The interface tag.TagLattice
represents the result of marginal tagging.
String Tagging
The class tag.StringTagging
extends Tagging, adding additional information
for the result of tagging a string, such as offsets for tokens and underlying
character sequence.
Tagger Evaluation
Evaluation for taggers is now implemented in the tag package,
with specific classes for each of the three varieties of tagger,
tag.TaggerEvaluator,
tag.NBestTaggerEvaluator, and
tag.MarginalTaggerEvaluator.
HMM Retrofitting
We also retrofitted HMMs to implement the tagging interfaces.
HMM Deprecations
All of the decoding methods that are not part of the tagging
interface have been deprecated. The HMM-specific result class
hmm.TagWordLattice is also deprecated in favor of the new
marginal tagging class. Finally, the two evaluators are deprecated in
favor of the general tagger evaluators. All of the tutorials have
been updated to reflect the deprecation.
Tag/Chunk Transcoding
There is a new interface
chunk.TagChunkCodec,
which specifies conversions between chunkings and taggings. There
is an implemention, chunk.BioTagChunkCodec, based on the BIO encoding.
2010 MEDLINE DTD Update
The com.aliasi.medline package was updated for
the 2010 DTDs from the U.S. National Library of Medicine.

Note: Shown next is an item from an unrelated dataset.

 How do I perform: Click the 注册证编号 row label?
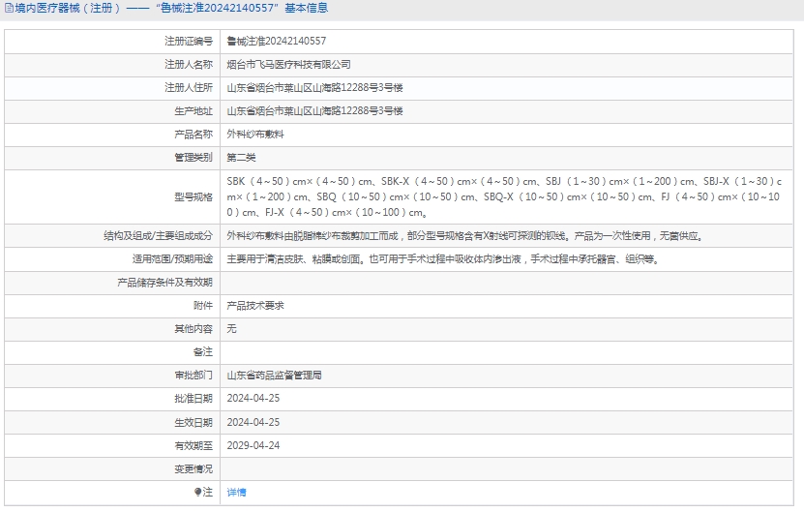coord(189,42)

The tutorial and included demo data for MEDLINE were also updated.
Tokenized LM Serialization
We added methods to serialize tokenized LMs using the same kind of format as the Google N-gram corpus. We also implemented input methods to read in corpora in that format. Details may be found in the LM Tutorial in the section "Scaling Token Language Models".
Tokenization Encapsulation
There is a new class
token.Tokenization
that encapsulates the information in a tokenized string including
the string and token start/end boundaries.
Cross-Validating Object Handler Corpus
There is a new class corpus.XValidatingObjectCorpus
that is like the cross-validating classifier corpus, only for general
object handlers. This is useful for cross-validating chunkers,
particularly.
Chunking Merges
We added a static method
ChunkingImpl.merge(Chunking,Chunking), which merges two chunkings
into a single chunking. This is useful to combine dictionary output with
statistical chunker outputs, or to combine two statistical chunkers' outputs.
Handler Deprecations
The classes corpus.StringArrayHandler,
corpus.IntArrayHandler, and
corpus.ChunkHandler have been deprecated. They may be
replaced with instances of ObjectHandler<String[]>,
ObjectHandler<int[]>,
and ObjectHandler<Chunking> respectively.
Classes that depended on these interfaces, such as
lm.TokenizedLM, lm.TrieIntSeqCounte, a host
of classes in the chunk package, and
corpus.ChunkTagHandlerAdapter have been generalized to
the relevant object handler interfaces.
Bug Fixes
There were various bug fixes as reported on the LingPipe Newsgroup.